Они все были обречены. И этот врач… он был связан с этим.
Только вот, как⁈
Боря сидел рядом с матерью, держа ее за руку, и ничего не замечал. Он был слишком поглощен своим горем, чтобы увидеть то, что видел я.
— Пойдём, — пробормотал Борис. — Пожрать бы… хотя аппетита что-то нет.
Новости, которые пришлось сообщить Наташе, были слишком печальными. Боря, и без того поникший после всего услышанного, казалось, был готов орать.
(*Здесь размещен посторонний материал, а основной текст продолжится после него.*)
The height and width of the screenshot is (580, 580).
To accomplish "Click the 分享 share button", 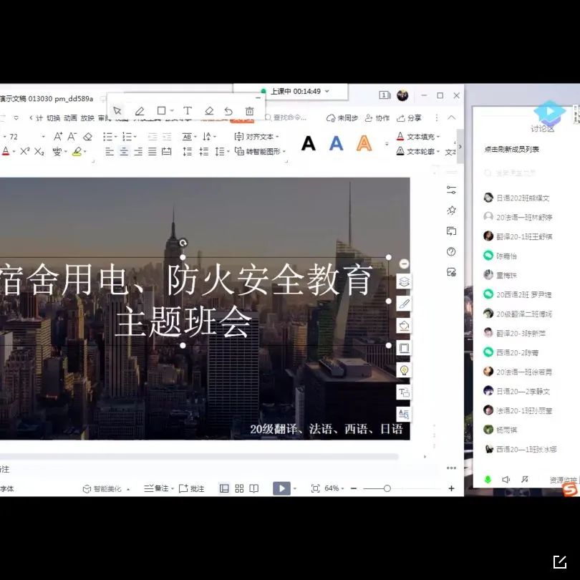I will pyautogui.click(x=410, y=118).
Он не давал волю своим эмоциям, никогда.
А тут…
— Чего агукаешь? — безразлично спросил парнишка, глядя на ворочавшегося в корзинке Гуглю. — Покормить?
Малыш тут же притих, пялясь на него своими огромными глазами.
— Пучит?
Малыш ничего не ответил.
— Покакал?
Малыш молчал.
Боря сглотнул ком в горле, стараясь не смотреть на Наташу. Она сидела, сгорбившись, у окна, и казалась такой хрупкой, словно фарфоровая кукла, случайно забытая под дождем.
Он знал, что сейчас любое слово, любая попытка утешения прозвучат фальшиво и только усилят ее боль.